Which of the following is not a first-order reaction?
(A) Decomposition of ${{H}_{2}}{{O}_{2}}$
(B) Decomposition of ${{N}_{2}}{{O}_{5}}$
(C) Decomposition of ${{N}_{2}}O$
(D) Decomposition of $S{{O}_{2}}C{{l}_{2}}$

Answer 1

Hint: Order of a reaction defines the relationship between the rate of a reaction and the concentration of the reactants involved. Now, if the rate of a reaction depends only on the concentration of one of the reactants, it is known as a first-order reaction.

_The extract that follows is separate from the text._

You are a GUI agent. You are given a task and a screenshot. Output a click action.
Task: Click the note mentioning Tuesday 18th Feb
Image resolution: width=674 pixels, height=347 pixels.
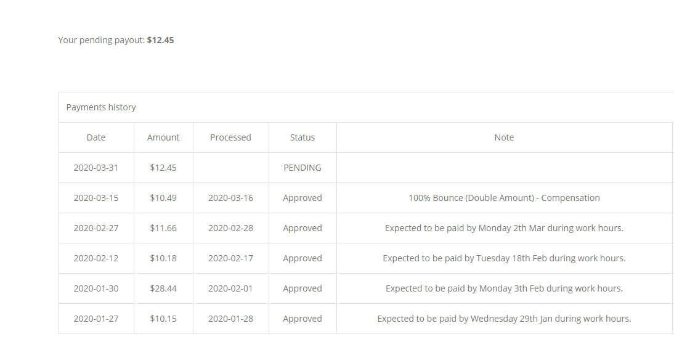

Complete answer: The order of any reaction can be determined using the rate law equation which is given by the formula
\[r=k{{[A]}^{x}}{{[B]}^{y}}\]
Where r is the rate of the reaction, k is the rate constant, [A] is the concentration term of species A and x is its order of reaction, and [B] is the concentration term of species B and y is its order of reaction.
The order of a reaction is given by the sum of the exponents of the concentration terms.
Order of reaction = x + y
Now, the rate of first-order reactions is 1 and depends only on one reactant. The other reactants that contribute to the reaction will be of zero order.
The integrated rate law equation for first-order reactions is as
\[[A]={{[A]}_{0}}{{e}^{-kt}}\]
Where ${{[A]}_{0}}$ is the initial concentration of the reactant at a time ${{t}_{0}}$ and [A] is the concentration of reactant after time t has passed.
Now, the decomposition of ${{H}_{2}}{{O}_{2}}$ is given by the reaction
\[
    \,{{H}_{2}}{{O}_{2}}\to {{H}_{2}}O+\dfrac{1}{2}{{O}_{2}} \\
   or\text{ }2{{H}_{2}}{{O}_{2}}\to 2{{H}_{2}}O+{{O}_{2}} \\
 \]
Decomposition of ${{N}_{2}}{{O}_{5}}$ is given by the reaction
\[
    {{N}_{2}}{{O}_{5}}\to 2N{{O}_{2}}+\dfrac{1}{2}{{O}_{2}} \\
   or\text{ }2{{N}_{2}}{{O}_{5}}\to 4N{{O}_{2}}+{{O}_{2}} \\
 \]
Decomposition of ${{N}_{2}}O$ is given by the reaction
\[2{{N}_{2}}O\to 2{{N}_{2}}+{{O}_{2}}\]
Decomposition of $S{{O}_{2}}C{{l}_{2}}$ is given by the reaction
$S{{O}_{2}}C{{l}_{2}}\to S{{O}_{2}}+C{{l}_{2}}$
We can see that in all of these decomposition reactions, only one reactant, or the substance getting decomposed is involved and hence will influence the rate of the reaction.
So all of these reactions are the first-order reaction.

Note: We can determine the half-life of a first-order reaction using the following expression
\[{{t}_{\dfrac{1}{2}}}=\dfrac{0.693}{k}\]
The concentration of the reactants after a time equivalent to half-life has passed will be half of the initial concentration of the reactants.